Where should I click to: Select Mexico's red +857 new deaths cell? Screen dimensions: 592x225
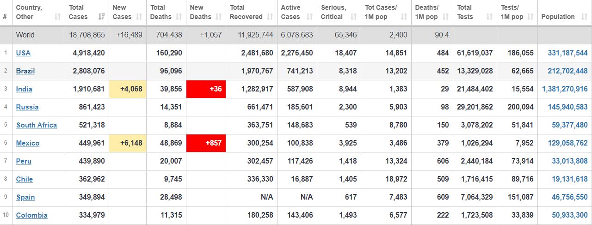(206, 143)
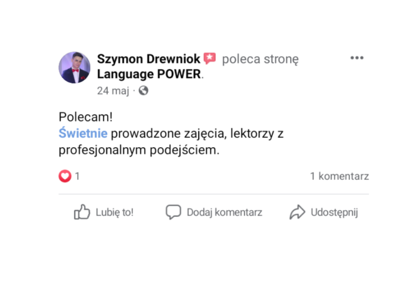Click the red recommendation star badge

(x=210, y=59)
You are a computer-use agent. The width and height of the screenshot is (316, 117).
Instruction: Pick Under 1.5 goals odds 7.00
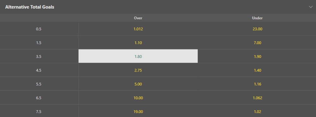[257, 42]
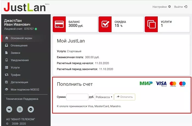192x126 pixels.
Task: Click the Техническая Поддержка link
Action: coord(22,99)
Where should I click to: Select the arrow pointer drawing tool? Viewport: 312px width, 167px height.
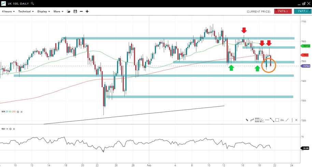coord(247,120)
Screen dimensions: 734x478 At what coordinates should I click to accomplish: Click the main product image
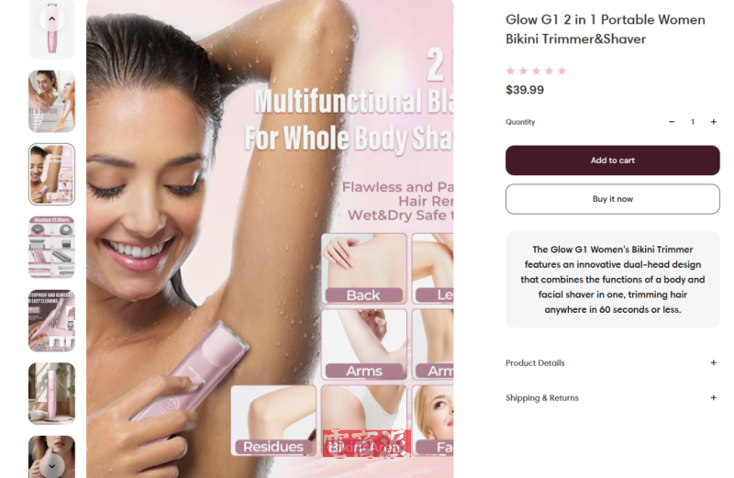coord(270,239)
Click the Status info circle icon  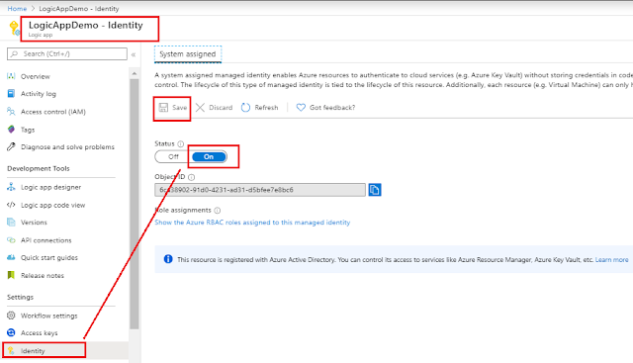coord(181,143)
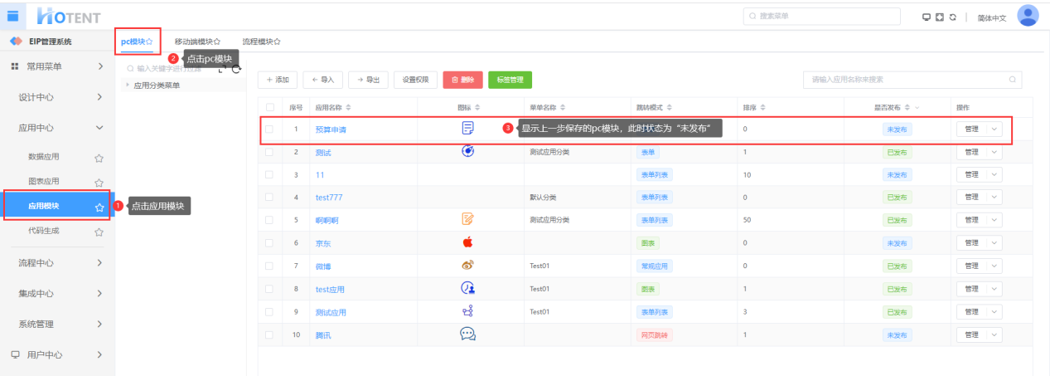Click the green 标签管理 button
This screenshot has height=376, width=1050.
pos(510,80)
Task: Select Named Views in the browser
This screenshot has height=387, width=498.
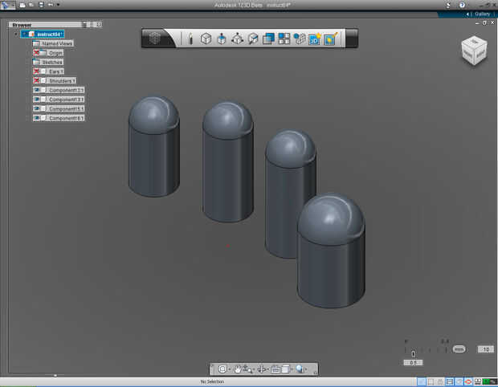Action: point(57,43)
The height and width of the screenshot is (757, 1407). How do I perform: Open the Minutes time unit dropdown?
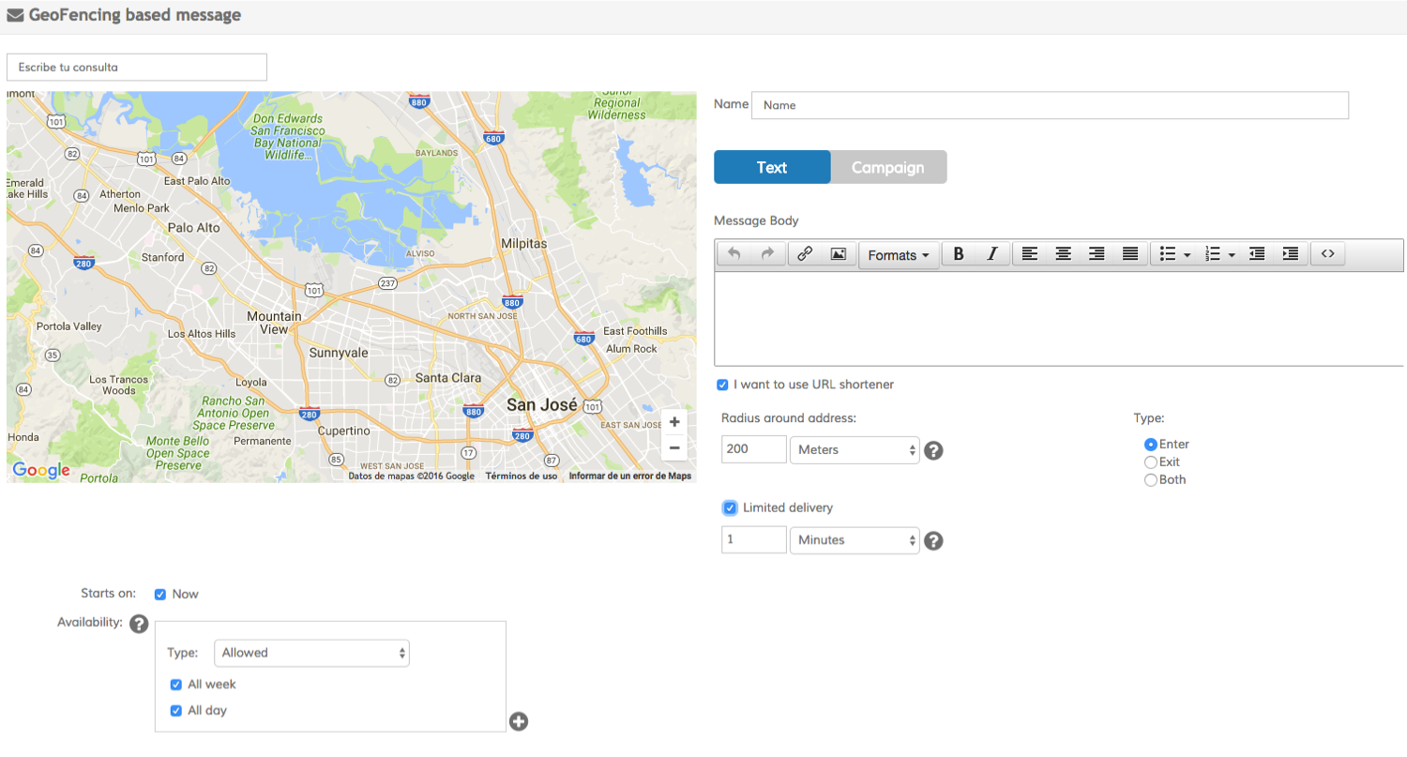[x=855, y=540]
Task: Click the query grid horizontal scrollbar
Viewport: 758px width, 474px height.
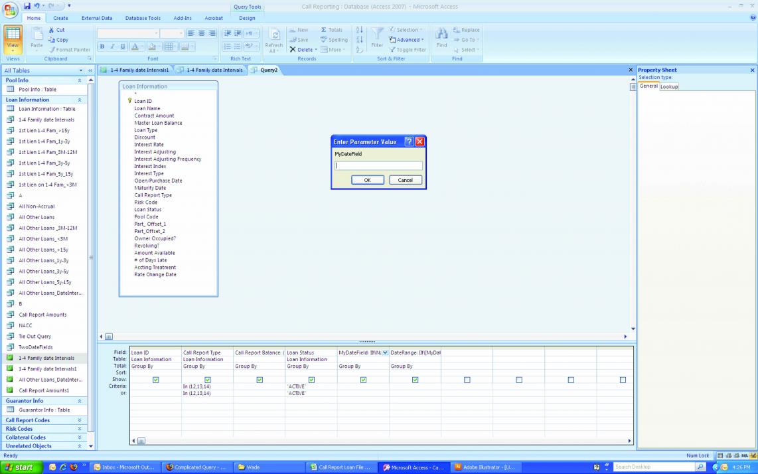Action: pyautogui.click(x=382, y=441)
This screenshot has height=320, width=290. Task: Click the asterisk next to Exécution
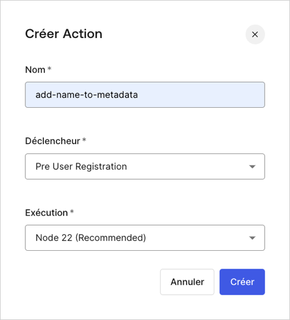72,212
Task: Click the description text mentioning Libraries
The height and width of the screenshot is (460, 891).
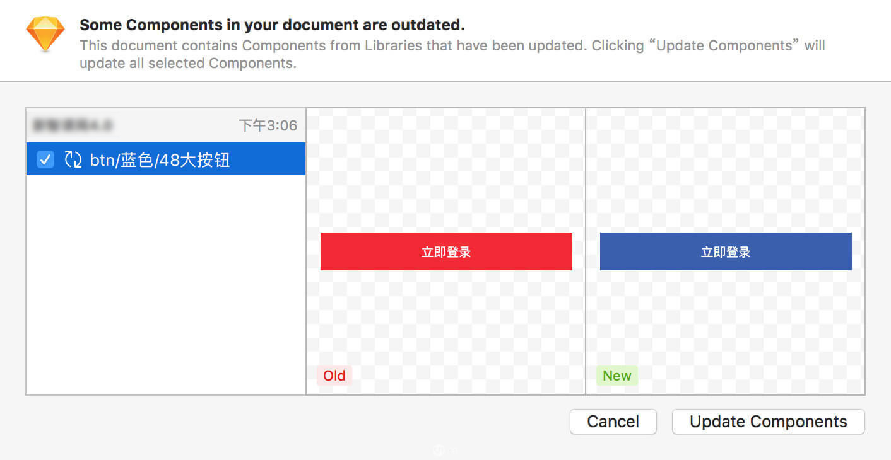Action: 452,54
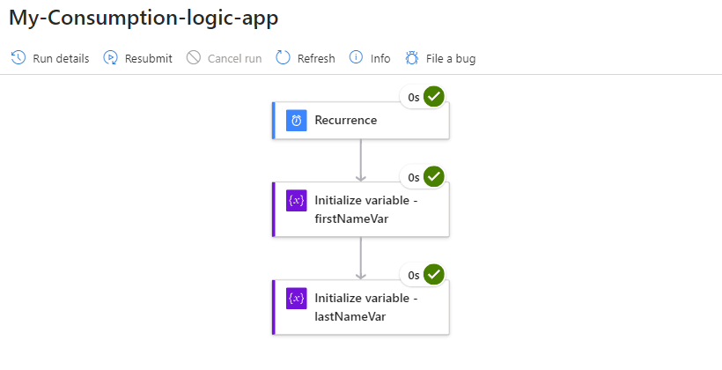Click green checkmark on firstNameVar step

[x=433, y=177]
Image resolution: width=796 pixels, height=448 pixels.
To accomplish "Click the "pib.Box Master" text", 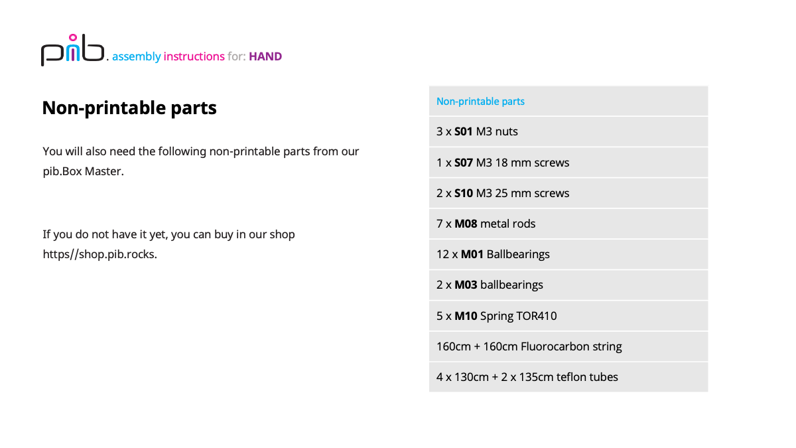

○ ○ ○

## What to work on
Write out again exactly the lines from the start of the data above through the line containing "You are a computer-use", inclusive, excluding any pictures.

## Solution for this task
Where should I click to: Select Mexico's red +857 new deaths cell? Screen dimensions: 592x225
(206, 143)
Click the red recommendation star badge

(x=210, y=59)
You are a computer-use agent. The width and height of the screenshot is (316, 117).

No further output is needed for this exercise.